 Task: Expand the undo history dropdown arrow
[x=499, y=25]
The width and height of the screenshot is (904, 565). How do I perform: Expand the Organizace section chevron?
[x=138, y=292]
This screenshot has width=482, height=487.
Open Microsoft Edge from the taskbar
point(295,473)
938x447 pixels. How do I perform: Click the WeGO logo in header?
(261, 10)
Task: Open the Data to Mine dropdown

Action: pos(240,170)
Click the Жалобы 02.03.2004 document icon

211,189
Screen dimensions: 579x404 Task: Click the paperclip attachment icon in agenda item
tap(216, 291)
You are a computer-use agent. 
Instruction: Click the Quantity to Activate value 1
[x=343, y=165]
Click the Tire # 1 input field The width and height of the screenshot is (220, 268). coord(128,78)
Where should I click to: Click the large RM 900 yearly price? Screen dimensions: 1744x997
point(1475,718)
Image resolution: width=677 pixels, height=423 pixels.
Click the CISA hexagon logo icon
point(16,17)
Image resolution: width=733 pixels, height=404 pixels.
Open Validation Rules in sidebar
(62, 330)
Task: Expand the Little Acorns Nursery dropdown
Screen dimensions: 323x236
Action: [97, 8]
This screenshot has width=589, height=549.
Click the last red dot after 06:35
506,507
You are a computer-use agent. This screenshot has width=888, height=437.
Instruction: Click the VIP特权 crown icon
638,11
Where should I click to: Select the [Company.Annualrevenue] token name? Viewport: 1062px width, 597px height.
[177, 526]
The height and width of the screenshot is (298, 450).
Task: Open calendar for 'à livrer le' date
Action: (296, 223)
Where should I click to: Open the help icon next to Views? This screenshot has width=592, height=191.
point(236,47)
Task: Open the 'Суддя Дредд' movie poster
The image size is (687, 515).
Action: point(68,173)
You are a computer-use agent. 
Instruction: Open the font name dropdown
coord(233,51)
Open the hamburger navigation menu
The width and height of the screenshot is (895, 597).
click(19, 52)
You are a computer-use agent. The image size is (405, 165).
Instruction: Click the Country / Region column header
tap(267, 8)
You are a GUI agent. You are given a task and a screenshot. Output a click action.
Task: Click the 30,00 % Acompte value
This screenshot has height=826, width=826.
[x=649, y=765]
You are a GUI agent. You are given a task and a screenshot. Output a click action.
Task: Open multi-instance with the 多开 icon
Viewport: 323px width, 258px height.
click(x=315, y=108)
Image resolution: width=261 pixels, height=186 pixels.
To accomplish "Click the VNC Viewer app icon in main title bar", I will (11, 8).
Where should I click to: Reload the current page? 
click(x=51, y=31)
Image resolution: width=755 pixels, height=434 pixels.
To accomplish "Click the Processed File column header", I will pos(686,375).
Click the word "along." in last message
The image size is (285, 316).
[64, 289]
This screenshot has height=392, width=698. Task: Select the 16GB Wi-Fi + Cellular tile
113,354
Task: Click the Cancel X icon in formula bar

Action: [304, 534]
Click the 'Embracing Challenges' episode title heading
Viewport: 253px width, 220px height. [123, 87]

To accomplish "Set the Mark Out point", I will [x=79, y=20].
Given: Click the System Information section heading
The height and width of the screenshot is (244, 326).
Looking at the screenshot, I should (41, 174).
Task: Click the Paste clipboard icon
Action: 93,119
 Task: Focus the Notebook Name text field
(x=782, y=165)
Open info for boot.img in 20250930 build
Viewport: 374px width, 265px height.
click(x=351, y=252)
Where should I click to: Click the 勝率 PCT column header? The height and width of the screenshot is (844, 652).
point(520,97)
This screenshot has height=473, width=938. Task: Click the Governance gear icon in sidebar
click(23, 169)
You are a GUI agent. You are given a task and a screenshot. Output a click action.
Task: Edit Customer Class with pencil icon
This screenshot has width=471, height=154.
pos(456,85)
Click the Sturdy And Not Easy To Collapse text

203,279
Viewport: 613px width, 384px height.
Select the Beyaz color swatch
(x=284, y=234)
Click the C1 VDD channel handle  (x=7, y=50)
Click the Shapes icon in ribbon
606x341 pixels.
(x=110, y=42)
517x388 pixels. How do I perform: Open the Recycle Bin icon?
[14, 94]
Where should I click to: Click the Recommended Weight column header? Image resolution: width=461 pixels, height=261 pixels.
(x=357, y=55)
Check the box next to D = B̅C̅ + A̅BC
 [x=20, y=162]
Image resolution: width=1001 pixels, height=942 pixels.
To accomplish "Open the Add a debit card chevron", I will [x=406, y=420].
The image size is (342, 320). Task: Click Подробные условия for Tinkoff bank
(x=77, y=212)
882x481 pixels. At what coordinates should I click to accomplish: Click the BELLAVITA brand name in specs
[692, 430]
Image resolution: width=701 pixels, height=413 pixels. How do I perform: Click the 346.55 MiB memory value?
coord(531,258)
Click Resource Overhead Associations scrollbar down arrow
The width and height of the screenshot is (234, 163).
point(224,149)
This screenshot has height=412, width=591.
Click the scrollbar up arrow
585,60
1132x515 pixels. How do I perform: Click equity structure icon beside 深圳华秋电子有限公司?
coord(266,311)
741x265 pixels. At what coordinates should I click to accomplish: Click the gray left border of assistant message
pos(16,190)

.....

Which lines of the material contain the string "with"? List each of them.

Task: Open multi-instance with the 多开 icon
Task: Edit Customer Class with pencil icon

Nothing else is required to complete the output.